Partial reinforcement optimizer: An evolutionary optimization algorithm

Abstract

In this paper, a novel evolutionary optimization algorithm, named Partial Reinforcement Optimizer (PRO), is introduced. The major idea behind the PRO comes from a psychological theory in evolutionary learning and training called the partial reinforcement effect (PRE) theory. According to the PRE theory, a learner is intermittently reinforced to learn or strengthen a specific behavior during the learning and training process. The reinforcement patterns significantly impact the response rate and strength of the learner during a reinforcement schedule, achieved by appropriately selecting a reinforcement behavior and the time of applying reinforcement process. In the PRO algorithm, the PRE theory is mathematically modeled to an evolutionary optimization algorithm for solving global optimization problems. The efficiency of the proposed PRO algorithm is compared to well-known Meta-heuristic Algorithms (MAs) using Wilcoxon and Friedman statistical tests to analyze results from 75 benchmarks of the CEC2005, CEC2014, and CEC-BC-2017 test suits, which include unimodal, multimodal, hybrid, and composition functions.
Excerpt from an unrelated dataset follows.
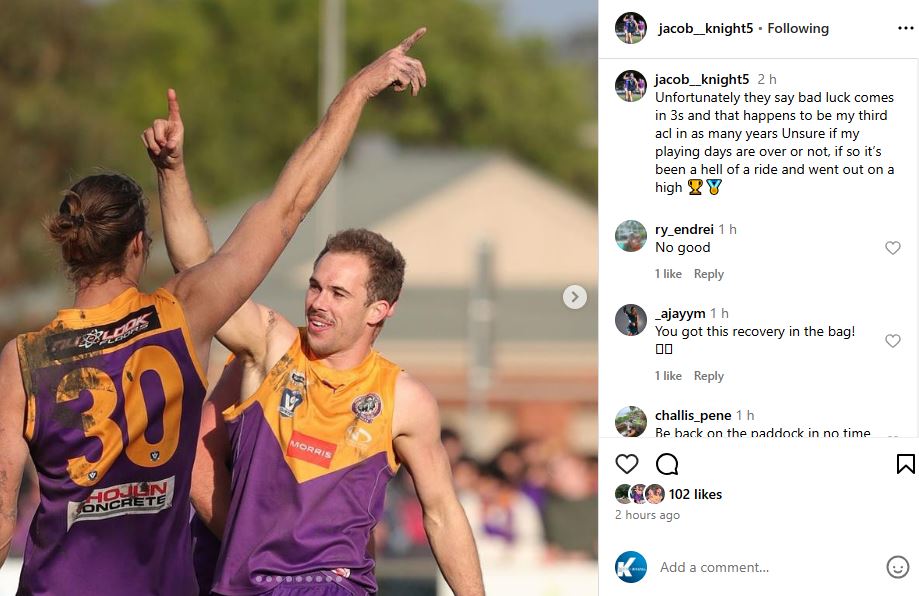The height and width of the screenshot is (596, 919).
Task: Open challis_pene's profile avatar
Action: 631,421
Additionally, the proposed PRO algorithm is applied to optimize a Federated Deep Learning Electrocardiography (ECG) classifier, as a real case study, to investigate the robustness and applicability of the proposed PRO. The experimental results demonstrate that the PRO algorithm outperforms existing meta-heuristic optimization algorithms by providing a more accurate and robust solution.